Pneumatically powered valve actuator
Abstract
A bistable electronically controlled pneumatically powered transducer for use, for example, as a valve mechanism actuator in an internal combustion engine is disclosed. The transducer has an armature including a piston which is coupled to an engine valve, for example. The piston is powered by a pneumatic source and includes pneumatic and hydraulic damping as it nears its destination postion. The armature is held in each of its extreme positions by pneumatic pressure under the control of control valves which are in turn held in their closed postions by permanent magnet latching arrangements and are released therefrom to supply air to the piston to be pneumatically driven to the other extreme position by an electromagnetic arrangement which temporarily neutralizes the permanent magnetic field of the latching arrangement.
Claims
exact text as granted — not AI-modifiedWhat is claimed is:
1. A bistable electronically controlled fluid powered transducer having an armature reciprocable along an axis between first and second positions; a control valve reciprocable along said axis between open and closed positions; magnetic latching means for holding the control valve in the closed position; an electromagnetic arrangement for temporarily neutralizing the effect of the permanent magnet latching arrangement to release the control valve to move from the closed position to the open position; and a source of high pressure fluid; energization of the electromagnetic arrangement causing movement of the control valve in one direction along the axis allowing fluid to drive the armature in the opposite direction from the first position to the second position along the axis; a second control valve reciprocable along said axis between open and closed positions; second magnetic latching means for holding the second control valve in the closed position; a second electromagnetic arrangement for temporarily neutralizing the effect of the second permanent magnet latching arrangement to release the second control valve to move from the closed position to the open position; energization of the second electromagnetic arrangement causing movement of the second control valve in one direction along the axis allowing fluid to drive the armature in the opposite direction from the second position back to the first position along the axis.
2. The bistable transducer of claim 1 wherein the distance between the first and second positions is greater than the distance between the open and closed positions.
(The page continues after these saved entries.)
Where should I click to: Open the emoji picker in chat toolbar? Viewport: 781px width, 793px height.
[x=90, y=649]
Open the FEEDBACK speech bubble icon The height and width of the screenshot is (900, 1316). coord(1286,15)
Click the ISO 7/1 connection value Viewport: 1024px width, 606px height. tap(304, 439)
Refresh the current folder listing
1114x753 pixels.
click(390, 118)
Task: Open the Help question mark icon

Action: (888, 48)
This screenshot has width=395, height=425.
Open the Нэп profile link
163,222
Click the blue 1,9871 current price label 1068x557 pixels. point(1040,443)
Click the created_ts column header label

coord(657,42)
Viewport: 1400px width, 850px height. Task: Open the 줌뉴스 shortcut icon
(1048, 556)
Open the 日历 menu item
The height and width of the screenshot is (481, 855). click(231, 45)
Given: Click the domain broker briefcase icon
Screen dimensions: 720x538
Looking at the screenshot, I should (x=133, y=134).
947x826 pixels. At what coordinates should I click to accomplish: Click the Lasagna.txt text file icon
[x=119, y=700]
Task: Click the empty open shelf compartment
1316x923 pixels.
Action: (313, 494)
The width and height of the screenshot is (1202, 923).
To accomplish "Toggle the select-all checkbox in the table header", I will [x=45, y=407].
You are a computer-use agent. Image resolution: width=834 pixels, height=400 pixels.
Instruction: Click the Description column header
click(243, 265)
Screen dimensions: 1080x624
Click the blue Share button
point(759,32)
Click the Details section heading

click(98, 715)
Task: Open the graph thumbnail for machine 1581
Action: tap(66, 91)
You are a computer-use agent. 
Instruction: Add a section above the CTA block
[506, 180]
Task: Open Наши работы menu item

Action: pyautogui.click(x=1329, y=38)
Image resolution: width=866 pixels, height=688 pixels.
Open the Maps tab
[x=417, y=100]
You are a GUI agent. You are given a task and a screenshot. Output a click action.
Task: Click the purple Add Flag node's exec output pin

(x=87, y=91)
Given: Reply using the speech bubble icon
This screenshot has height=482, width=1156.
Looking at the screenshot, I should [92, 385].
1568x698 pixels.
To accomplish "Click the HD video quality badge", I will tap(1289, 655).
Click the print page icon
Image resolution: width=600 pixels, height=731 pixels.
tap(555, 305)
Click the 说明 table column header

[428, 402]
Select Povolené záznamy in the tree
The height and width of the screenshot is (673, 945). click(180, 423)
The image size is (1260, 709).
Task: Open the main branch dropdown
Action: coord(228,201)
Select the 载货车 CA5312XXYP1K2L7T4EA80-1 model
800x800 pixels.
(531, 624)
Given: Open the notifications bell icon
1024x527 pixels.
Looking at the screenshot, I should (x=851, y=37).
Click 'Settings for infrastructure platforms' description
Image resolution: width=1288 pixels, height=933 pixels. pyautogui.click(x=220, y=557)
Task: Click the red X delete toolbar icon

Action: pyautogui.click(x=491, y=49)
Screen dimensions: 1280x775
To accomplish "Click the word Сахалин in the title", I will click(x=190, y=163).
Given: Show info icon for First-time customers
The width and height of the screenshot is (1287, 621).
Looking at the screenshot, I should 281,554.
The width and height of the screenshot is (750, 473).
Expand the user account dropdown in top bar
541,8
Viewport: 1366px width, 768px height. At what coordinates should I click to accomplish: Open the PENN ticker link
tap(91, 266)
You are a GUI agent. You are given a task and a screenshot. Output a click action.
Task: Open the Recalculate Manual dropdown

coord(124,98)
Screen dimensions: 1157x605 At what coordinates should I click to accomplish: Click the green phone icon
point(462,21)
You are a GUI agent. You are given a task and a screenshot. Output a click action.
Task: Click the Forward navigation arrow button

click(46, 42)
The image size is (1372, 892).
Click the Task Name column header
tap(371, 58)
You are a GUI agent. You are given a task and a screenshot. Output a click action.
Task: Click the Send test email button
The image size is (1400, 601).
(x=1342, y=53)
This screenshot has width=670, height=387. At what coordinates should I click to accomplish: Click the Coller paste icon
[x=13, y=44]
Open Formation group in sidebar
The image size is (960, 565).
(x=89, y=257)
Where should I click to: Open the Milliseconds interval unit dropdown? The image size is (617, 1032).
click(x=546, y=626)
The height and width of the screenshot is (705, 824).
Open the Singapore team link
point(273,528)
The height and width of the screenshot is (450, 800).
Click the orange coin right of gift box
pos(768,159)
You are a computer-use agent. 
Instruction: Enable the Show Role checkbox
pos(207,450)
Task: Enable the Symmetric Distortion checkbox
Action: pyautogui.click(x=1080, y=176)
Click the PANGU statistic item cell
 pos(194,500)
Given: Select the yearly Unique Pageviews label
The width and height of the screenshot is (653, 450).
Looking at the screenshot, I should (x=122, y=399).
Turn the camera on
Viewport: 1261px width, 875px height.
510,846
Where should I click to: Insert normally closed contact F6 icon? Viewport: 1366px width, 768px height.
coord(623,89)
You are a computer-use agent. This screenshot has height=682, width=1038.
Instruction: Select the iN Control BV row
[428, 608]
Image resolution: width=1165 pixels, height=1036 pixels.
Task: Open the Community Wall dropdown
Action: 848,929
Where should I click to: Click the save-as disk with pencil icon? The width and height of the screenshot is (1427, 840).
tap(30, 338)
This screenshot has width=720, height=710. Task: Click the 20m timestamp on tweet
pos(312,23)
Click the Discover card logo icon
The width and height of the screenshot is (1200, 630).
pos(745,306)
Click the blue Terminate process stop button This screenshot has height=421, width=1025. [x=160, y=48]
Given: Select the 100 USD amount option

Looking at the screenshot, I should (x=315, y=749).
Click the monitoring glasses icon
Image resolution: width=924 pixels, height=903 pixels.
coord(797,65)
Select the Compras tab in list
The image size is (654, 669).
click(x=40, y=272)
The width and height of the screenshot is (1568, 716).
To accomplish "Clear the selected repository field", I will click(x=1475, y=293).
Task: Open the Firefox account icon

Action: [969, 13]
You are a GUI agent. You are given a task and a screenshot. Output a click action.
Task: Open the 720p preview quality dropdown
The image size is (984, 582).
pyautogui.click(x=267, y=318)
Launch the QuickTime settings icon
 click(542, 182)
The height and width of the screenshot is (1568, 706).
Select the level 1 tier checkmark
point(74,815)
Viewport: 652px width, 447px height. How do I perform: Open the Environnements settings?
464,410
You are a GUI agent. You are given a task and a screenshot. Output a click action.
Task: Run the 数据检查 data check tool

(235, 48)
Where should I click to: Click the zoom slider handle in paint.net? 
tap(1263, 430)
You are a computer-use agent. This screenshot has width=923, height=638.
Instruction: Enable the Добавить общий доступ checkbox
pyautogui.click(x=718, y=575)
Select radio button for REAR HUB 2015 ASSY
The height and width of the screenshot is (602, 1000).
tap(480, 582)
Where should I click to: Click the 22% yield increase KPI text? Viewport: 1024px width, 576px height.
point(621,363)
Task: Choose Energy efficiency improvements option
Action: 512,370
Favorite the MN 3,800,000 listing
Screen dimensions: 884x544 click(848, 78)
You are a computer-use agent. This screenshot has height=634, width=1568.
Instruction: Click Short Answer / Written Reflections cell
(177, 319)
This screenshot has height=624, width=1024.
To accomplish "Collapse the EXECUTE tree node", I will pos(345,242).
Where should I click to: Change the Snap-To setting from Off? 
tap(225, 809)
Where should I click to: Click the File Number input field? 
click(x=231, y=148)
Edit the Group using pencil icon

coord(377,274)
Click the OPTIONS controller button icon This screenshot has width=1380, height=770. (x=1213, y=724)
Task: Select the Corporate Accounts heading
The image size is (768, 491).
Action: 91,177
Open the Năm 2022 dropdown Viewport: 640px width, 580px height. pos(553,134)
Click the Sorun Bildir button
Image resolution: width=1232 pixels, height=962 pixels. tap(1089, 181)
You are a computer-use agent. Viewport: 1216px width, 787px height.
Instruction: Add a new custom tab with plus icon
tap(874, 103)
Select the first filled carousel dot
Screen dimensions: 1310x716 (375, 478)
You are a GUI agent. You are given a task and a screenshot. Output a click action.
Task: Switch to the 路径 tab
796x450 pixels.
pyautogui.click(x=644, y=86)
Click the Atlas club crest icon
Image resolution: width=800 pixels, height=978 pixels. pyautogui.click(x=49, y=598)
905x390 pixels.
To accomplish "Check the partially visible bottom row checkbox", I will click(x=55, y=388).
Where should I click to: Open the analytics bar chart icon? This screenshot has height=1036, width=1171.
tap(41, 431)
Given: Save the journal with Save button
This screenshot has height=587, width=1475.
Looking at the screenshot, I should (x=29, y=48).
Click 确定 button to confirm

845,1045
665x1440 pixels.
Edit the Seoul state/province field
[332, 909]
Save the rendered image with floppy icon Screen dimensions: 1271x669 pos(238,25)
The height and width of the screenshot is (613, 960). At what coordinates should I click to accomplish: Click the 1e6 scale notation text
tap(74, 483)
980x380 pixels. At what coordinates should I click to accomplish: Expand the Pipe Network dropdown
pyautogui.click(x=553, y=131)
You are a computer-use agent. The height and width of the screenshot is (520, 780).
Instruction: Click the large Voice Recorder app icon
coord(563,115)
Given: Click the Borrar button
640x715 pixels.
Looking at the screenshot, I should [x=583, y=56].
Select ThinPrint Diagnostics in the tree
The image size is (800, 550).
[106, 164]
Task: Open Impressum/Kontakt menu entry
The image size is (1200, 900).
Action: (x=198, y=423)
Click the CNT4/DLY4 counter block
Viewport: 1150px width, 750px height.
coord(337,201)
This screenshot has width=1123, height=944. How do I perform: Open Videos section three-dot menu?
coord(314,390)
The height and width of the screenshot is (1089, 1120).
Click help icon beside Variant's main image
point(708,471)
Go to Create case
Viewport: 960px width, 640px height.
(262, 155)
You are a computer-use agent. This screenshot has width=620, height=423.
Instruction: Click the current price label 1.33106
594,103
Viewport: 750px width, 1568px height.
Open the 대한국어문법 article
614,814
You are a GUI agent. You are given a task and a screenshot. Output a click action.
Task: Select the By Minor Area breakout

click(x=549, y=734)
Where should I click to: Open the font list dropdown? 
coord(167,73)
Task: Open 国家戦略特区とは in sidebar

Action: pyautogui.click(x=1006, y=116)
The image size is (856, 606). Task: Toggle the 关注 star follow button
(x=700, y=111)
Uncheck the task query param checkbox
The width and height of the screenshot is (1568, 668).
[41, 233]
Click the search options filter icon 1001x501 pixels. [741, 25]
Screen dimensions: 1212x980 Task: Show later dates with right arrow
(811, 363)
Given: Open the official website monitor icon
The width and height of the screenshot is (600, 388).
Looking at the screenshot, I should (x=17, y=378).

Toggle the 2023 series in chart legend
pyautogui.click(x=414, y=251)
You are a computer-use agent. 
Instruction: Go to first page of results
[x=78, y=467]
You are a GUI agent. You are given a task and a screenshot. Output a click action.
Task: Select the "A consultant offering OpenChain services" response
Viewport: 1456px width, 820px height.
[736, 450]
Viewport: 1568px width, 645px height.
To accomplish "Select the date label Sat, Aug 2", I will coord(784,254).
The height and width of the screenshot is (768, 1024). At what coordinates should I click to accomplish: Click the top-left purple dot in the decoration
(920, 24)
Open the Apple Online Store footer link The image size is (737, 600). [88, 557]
3. An electronically controllable pneumatically powered valve actuating mechanism for use in an internal combustion engine of the type having engine intake and exhaust valves with elongated valve stems, the actuator comprising: a power piston reciprocable along an axis and adapted to be coupled to at least one of said intake and exhaust valves; pneumatic motive means for moving the piston, thereby causing said at least one valve to move in the direction of stem elongation between valve-open and valve-closed positions, the pneumatic motive means including a pair of control valves movable relative to the piston for selectively supplying high pressure air to the piston; and pneumatic means for decelerating the piston as the valve nears one of said valve-open and valve-closed positions to slow valve motion as the at least one valve gets close to said one position.
4. The actuating mechanism of claim 3 wherein the pneumatic means cooperates with one of the control valves to disable the pneumatic means shortly prior to the time the control valve reaches said one position.
5. The actuating mechanism of claim 3 further comprising a pair of magnetic latches for holding corresponding control valves in closed positions.
6. An electronically controllable pneumatically powered bistable valve actuating mechanism for use in an internal combustion engine of the type having engine intake and exhaust valves with elongated valve stems, the actuator comprising: a power piston reciprocable along an axis and adapted to be coupled to at least one of said intake and exhaust valves; pneumatic motive means for causing the piston and said at least one valve to move in the direction of stem elongation between valve-open and valve-closed positions; magnetic latching means including a control valve for rendering the pneumatic motive means ineffective; and means for releasing the magnetic latching means allowing the pneumatic motive means to move the at least one valve.
7. The electronically controllable pneumatically powered valve mechanism of claim 6 wherein the means for releasing comprises an electromagnetic arrangement for temporarily neutralizing the magnetic effect of the magnetic latching means to release the control valve to move from a closed position to an open position.
8. The electronically controllable pneumatically powered valve mechanism of claim 7 further comprising control circuitry for temporarily energizing the electromagnetic arrangement.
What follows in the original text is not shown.